Larry Akah, a Buea based software engineer is finalist for the 2017 Africa prize for engineering innovation
Despite coming from an internet deprived city, Akah and his team braved the odds with their award-winning app called Traveler.
Akah Harvey Larry, 24, is an engineer from Cameroon’s fastest growing tech innovation ecosystem now under government internet ban. Before the Africa Prize for Engineering Innovation, the enthusiastic tech prodigy, has been successful at the Google Summer of Code 2015, Champion at Africa Android Challenge 2014, winner at Grand Prix de l’Innovation in Cameroon among others.
Akah’s Traveller app mimics the operations of airbag deployments in cars to detect and act in case of an impact with the car. The app tracks user location, speed, weather, tilt around the car and can offer predictive analysis about potential incidents the car might get involved in. Using big data and machine learning, all the data collected by the app is used to provide useful insight to users and clients about driving habits and standards.
Speaking on the challenges in creating the app, Akah said the app came up at a time when part of the country was plunged into Internet blackout. “This made it very slow and difficult to get data about usage from our users. Although the app still records data offline, we still needed Internet connectivity to sync the data. This has been a top challenge”.
“To improve on the system, we needed to hire a few engineers within Buea, but again, due to human capital migrations caused by the Internet blackout, that couldn’t happen and so we still struggle to get things done ourselves”.
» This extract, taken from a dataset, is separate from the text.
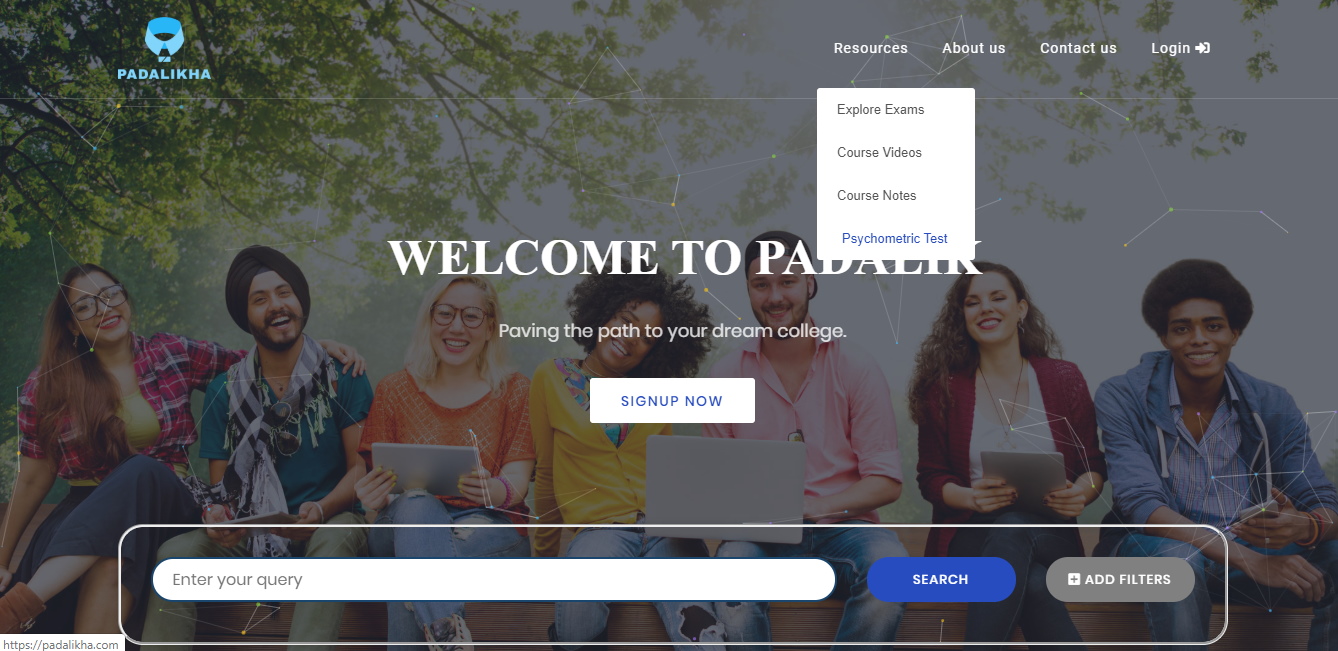
Task: Open Course Notes from the dropdown
Action: coord(877,196)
The Africa Prize for innovation encourages ambitious and talented sub-Saharan African engineers from all disciplines to apply their skills to develop scalable solutions to local challenges, highlighting the importance of engineering as an enabler of improved quality of life and economic development. Crucial commercialisation support is awarded to a shortlist of innovative applicants through a six-month period of training and mentoring.
It should be noted that a Cameroonian, Arhur Zang won last year’s innovation price. Arthur Zang’s innovation, the Cardio-Pad, a small tablet device that allows any medical professional to perform heart diagnostics at any location, earned him prize money of 21 million FCFA. Arthur Zang competed against three other finalists at the final pitch event held in Dar es Salaam on 26 May 2016.